According to Forbes, billionaire Raymond Zage and James Lu have withdrawn their $3.5 billion buyout bid for Grindr after the company’s special committee stopped engagement over “continued uncertainty as to the financing for the proposal.” The duo, who own about 64% of the LGBTQ dating app, made their decision in a regulatory filing on Monday. Grindr’s management preferred remaining public since Wall Street analysts recently upgraded their price targets to between $21 and $26 per share, well above the $18 offered. The company’s shares actually rose 1.5% following the withdrawal announcement. Zage’s investment firm Tiga confirmed the proposal is “withdrawn with immediate effect,” though he intends to continue buying shares in the open market after previously purchasing over $200 million worth when the stock hit a one-year low.

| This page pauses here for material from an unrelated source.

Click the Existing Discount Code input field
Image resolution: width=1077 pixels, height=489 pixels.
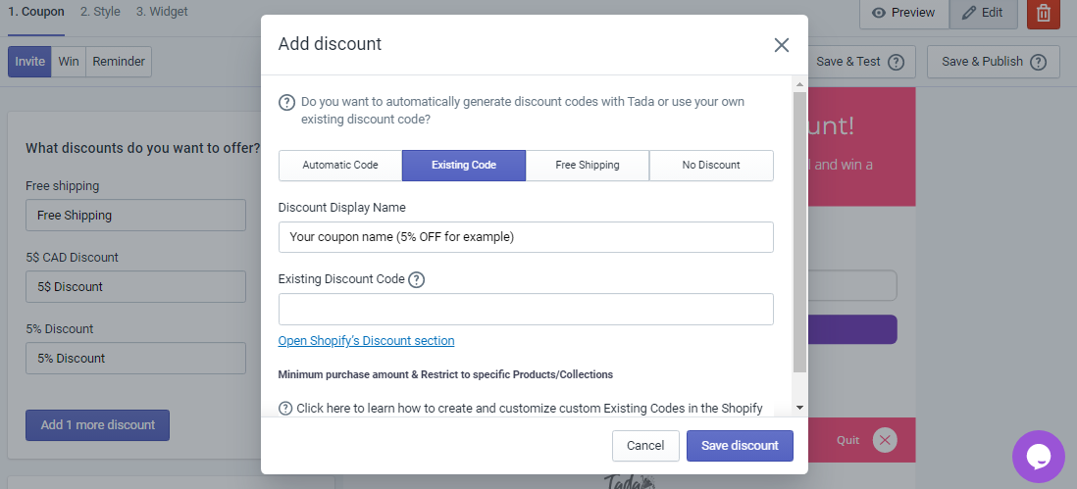[x=526, y=310]

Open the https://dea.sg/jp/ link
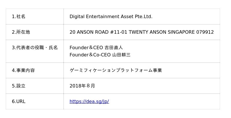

Why Wall Street wasn’t buying it
Here’s the thing – when your own majority shareholders can’t convince the market their offer is fair, that tells you something. The stock actually went up when the buyout collapsed, which basically means investors thought the $18 per share offer was too low. And they’re probably right – with four brokerages putting targets between $21 and $26, that’s a 17-44% premium to what Zage and Lu were offering.
But the financing uncertainty is the real red flag. When you control 64% of a company and still can’t secure funding for the remaining 36%, that suggests either the deal structure was shaky or lenders had concerns about Grindr’s prospects. Given that Grindr’s net profit climbed 25% to $31 million last quarter and they have over 14 million monthly active users, the hesitation seems more about the buyers than the business itself.
What happens now?
So where does this leave Grindr? Basically back to square one, but with some interesting dynamics. Zage says he’ll keep buying shares in the open market, which means his stake could grow even larger. He’s also pushing for more shareholder returns through buybacks and potential dividends.
But here’s the tension – management wants to stay public while the largest shareholder clearly sees more value in taking it private. That creates a classic standoff. The company gets to continue its growth story publicly, but with a billionaire investor who fundamentally disagrees with that strategy and now has a very public failed buyout attempt hanging over the relationship.
Look, this isn’t just about ego – Zage’s wealth is heavily tied to Grindr, so he’s got skin in the game. His regulatory filing says he “looks forward to many years of continued growth,” but the question is whether he’ll try again with better financing or settle into being a frustrated majority owner. Either way, this drama isn’t over – it’s just entering a new phase.